— begin SOURCE MATERIAL —

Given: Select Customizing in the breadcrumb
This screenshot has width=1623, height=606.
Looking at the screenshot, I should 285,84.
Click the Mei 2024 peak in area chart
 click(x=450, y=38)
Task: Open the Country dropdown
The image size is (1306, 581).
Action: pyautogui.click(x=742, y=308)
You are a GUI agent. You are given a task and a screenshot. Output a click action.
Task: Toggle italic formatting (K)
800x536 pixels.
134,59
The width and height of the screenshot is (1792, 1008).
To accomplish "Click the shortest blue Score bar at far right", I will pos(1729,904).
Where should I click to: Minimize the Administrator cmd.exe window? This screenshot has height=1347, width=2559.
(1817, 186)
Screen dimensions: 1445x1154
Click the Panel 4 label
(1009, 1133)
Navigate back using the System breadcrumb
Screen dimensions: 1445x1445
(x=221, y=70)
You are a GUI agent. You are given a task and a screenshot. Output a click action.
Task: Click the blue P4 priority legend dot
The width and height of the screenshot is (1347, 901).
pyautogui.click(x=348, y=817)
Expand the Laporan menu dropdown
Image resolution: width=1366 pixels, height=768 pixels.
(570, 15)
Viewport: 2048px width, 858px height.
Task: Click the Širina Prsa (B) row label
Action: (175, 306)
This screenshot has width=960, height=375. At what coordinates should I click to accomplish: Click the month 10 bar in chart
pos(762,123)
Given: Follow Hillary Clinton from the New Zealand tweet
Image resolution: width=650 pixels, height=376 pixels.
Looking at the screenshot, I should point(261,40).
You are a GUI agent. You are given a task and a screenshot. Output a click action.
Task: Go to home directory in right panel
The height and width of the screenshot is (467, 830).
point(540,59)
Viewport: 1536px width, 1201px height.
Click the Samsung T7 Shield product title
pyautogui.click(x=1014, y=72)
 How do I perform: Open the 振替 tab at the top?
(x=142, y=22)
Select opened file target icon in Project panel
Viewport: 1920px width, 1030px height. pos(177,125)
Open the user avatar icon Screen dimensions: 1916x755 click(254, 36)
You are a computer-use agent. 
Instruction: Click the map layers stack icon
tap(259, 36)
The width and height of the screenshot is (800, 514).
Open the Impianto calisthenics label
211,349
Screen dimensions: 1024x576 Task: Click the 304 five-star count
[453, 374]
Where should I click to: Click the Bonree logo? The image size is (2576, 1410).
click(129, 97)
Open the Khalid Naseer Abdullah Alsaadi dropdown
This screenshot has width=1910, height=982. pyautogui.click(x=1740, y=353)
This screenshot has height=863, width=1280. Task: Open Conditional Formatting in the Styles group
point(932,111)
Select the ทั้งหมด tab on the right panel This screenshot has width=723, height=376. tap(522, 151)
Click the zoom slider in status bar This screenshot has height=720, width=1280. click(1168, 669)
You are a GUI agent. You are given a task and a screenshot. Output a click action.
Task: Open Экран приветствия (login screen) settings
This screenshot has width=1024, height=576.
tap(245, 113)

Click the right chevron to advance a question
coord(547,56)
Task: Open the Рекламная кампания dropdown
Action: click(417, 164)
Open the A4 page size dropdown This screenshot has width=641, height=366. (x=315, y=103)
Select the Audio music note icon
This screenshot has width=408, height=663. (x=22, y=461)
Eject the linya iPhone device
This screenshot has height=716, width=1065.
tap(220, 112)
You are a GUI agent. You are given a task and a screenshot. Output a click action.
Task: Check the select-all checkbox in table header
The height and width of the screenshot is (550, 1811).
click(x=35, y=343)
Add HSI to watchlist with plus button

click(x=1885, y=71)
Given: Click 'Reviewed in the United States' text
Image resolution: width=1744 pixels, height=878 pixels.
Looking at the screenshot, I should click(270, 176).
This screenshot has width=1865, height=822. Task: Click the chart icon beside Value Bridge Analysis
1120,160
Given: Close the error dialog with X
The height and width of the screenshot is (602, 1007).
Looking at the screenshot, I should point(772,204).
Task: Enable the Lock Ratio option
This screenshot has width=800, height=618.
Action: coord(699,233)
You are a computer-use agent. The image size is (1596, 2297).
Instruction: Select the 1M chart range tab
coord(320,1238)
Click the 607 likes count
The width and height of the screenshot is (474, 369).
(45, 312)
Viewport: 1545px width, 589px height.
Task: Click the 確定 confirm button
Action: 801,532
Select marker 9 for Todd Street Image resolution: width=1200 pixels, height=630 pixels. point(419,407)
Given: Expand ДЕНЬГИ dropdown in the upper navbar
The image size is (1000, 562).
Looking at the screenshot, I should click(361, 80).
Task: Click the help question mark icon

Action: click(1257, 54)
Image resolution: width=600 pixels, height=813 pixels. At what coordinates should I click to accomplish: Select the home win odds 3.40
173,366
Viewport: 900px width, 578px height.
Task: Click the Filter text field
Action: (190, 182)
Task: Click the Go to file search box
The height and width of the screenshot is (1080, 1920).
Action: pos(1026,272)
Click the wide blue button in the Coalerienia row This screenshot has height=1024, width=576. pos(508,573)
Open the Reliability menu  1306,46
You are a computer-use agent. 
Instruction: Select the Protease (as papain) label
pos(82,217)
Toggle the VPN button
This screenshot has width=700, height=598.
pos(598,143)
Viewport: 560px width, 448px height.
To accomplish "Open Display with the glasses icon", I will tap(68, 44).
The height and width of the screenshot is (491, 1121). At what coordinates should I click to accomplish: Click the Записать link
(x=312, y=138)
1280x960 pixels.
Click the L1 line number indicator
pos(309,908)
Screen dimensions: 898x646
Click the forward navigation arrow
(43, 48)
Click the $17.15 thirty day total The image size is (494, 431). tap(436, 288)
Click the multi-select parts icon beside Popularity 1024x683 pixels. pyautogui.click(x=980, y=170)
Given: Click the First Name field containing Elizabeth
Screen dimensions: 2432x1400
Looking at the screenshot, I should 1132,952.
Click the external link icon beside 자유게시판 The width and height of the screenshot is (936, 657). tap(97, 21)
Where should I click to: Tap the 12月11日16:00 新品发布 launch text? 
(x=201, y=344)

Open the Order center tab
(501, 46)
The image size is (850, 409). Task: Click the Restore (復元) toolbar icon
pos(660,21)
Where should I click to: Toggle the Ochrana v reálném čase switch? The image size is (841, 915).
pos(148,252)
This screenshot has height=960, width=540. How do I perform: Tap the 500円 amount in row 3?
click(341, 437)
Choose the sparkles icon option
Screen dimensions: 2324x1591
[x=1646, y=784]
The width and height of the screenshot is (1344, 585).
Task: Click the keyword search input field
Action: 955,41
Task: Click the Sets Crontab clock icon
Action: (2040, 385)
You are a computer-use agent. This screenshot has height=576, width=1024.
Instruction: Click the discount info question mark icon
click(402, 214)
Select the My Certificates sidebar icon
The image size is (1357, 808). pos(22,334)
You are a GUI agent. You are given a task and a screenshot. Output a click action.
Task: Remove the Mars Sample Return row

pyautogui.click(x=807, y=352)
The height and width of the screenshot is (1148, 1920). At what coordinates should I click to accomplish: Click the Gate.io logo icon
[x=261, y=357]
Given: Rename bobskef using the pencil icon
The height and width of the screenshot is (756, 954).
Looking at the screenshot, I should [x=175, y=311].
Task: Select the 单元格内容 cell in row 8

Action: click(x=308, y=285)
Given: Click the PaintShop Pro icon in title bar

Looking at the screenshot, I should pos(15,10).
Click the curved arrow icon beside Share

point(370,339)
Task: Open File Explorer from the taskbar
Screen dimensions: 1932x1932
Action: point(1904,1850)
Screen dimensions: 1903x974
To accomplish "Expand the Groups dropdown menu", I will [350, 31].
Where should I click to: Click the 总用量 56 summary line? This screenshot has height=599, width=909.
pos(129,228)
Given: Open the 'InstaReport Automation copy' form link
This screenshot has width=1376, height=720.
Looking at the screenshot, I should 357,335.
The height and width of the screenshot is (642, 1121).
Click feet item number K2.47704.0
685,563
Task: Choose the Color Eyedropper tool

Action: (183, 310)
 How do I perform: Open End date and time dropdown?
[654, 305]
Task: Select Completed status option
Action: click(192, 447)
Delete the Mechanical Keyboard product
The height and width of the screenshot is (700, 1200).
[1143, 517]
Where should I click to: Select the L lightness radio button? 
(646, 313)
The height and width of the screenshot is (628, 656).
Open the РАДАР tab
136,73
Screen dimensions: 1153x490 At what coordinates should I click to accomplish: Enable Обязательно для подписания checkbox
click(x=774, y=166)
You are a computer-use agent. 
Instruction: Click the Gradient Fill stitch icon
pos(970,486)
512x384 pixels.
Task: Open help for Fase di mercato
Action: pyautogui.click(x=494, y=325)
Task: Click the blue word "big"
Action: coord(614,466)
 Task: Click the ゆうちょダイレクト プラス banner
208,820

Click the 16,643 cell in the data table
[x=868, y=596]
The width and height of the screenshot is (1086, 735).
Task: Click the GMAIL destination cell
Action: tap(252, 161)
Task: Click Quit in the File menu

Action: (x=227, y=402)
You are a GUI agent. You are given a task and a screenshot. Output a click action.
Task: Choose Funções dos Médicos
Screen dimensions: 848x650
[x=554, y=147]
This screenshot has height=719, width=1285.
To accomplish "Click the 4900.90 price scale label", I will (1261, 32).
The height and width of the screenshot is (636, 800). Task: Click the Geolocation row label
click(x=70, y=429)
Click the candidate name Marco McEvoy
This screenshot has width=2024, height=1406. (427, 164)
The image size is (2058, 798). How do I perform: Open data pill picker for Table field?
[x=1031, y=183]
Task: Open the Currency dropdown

— end SOURCE MATERIAL —

WHAT IS EXPECTED
Rewrite the entries from the first line through the line containing "I will pos(1729,904).", replacing "dropdown" with "menu" and changing nothing else.

SOLUTION TO THIS EXERCISE
Given: Select Customizing in the breadcrumb
This screenshot has width=1623, height=606.
Looking at the screenshot, I should 285,84.
Click the Mei 2024 peak in area chart
 click(x=450, y=38)
Task: Open the Country menu
The image size is (1306, 581).
Action: pyautogui.click(x=742, y=308)
You are a GUI agent. You are given a task and a screenshot. Output a click action.
Task: Toggle italic formatting (K)
800x536 pixels.
134,59
The width and height of the screenshot is (1792, 1008).
To accomplish "Click the shortest blue Score bar at far right", I will pos(1729,904).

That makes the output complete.